Gorizia è una città ricca di fascino, crogiolo di culture e di storie: limite estremo dell’Occidente, testimone di ferite sanguinose; qui scorrono le acque verde smeraldo dell’Isonzo, teatro di estenuanti battaglie durante il primo conflitto, culminate nella disfatta di Caporetto; è l’Isonzo di Ungaretti: “l’Isonzo scorrendo / mi levigava/ come un suo sasso (…) Questo è l’Isonzo / e qui meglio / mi sono riconosciuto / una docile fibra dell’universo”. Qui è il Carso, la dura pietra di confine, per sempre legata al grande libro di Slataper e ai versicoli dell’ungarettiana Allegria.

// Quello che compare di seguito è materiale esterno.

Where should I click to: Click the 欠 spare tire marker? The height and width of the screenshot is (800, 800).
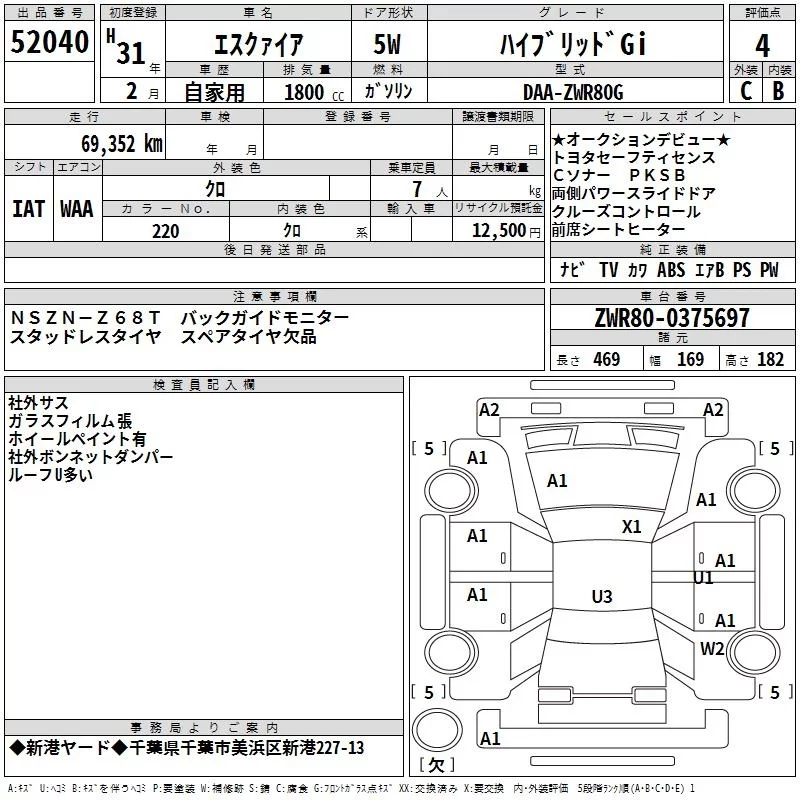click(x=435, y=764)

Gorizia è la città di Carlo Michelstaedter, il geniale e precoce filosofo de La persuasione e la rettorica: la città in cui studiò e poi insegnò Biagio Marin; che vide gli inizi della rivoluzione psichiatrica di Franco Basaglia.
Una città che ancora adesso vanta poeti di prim’ordine, come Giovanni Fierro e Francesco Tomada, i quali hanno saputo rinnovare la poesia dei padri, come Saba, sempre riscrivendo la linea del confine, cuore e mito della loro scrittura, ma aprendola a prospettive di superamento. Nativo di
Gorizia è anche Ivan Crico, poeta e pittore tra i più interessanti della sua generazione della fine degli anni Sessanta. In Crico, che scrive in bisiac, l’antica parlata sospesa tra veneto, friulano e sloveno, “ciò che era confine per il cielo oggi si fa soglia / di un altro azzurro”.

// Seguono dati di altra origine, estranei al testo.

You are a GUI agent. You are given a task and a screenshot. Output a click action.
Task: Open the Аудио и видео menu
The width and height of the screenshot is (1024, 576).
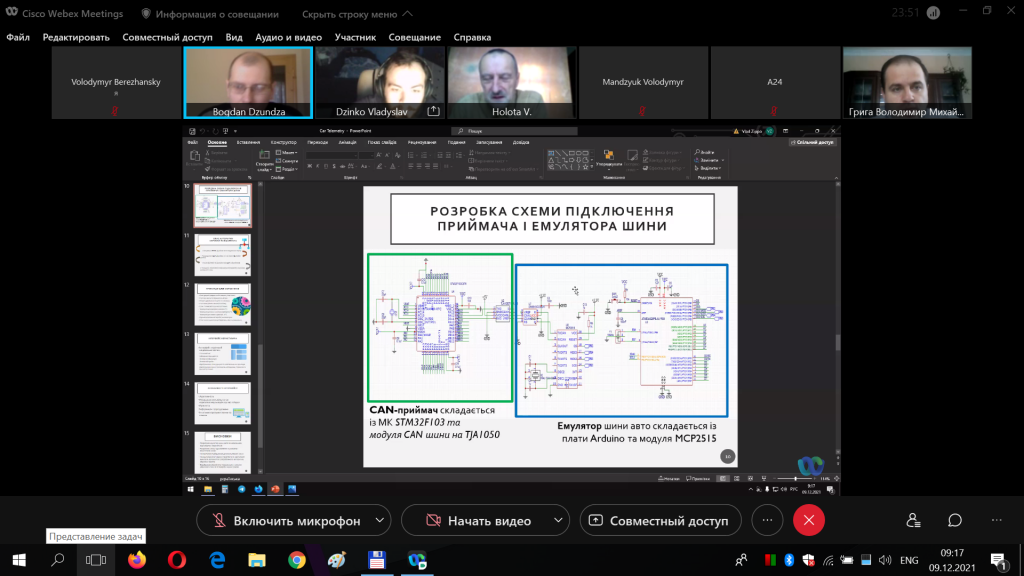[x=289, y=37]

E Oltre la linea è il titolo del progetto espositivo realizzato a Gorizia da Crico con l’artista triestina Manuela Sedmach. Lo spunto è offerto da una riflessione di Ernst Jünger sulla filosofia di Heidegger sul possibile superamento del nichilismo. Per Heidegger l’“oltrepassare” quella linea può consistere non in una fuga, ma un permanere presso di essa, affrontando il vuoto senza cedere alla sua inerzia. Il confine diviene così per i due artisti soglia esistenziale, tra visibile e invisibile, passato e futuro, umano e tecnico. Il gesto artistico si fa forma di risposta al vuoto, dedizione all’essere, testimonianza dell’essenziale.
E non si dimentichi, se si visitano quelle regioni, di assaggiare la gubana, il tipico dolce friulano, magari accompagnato da un bicchiere di Collio, uno dei migliori vini italiani.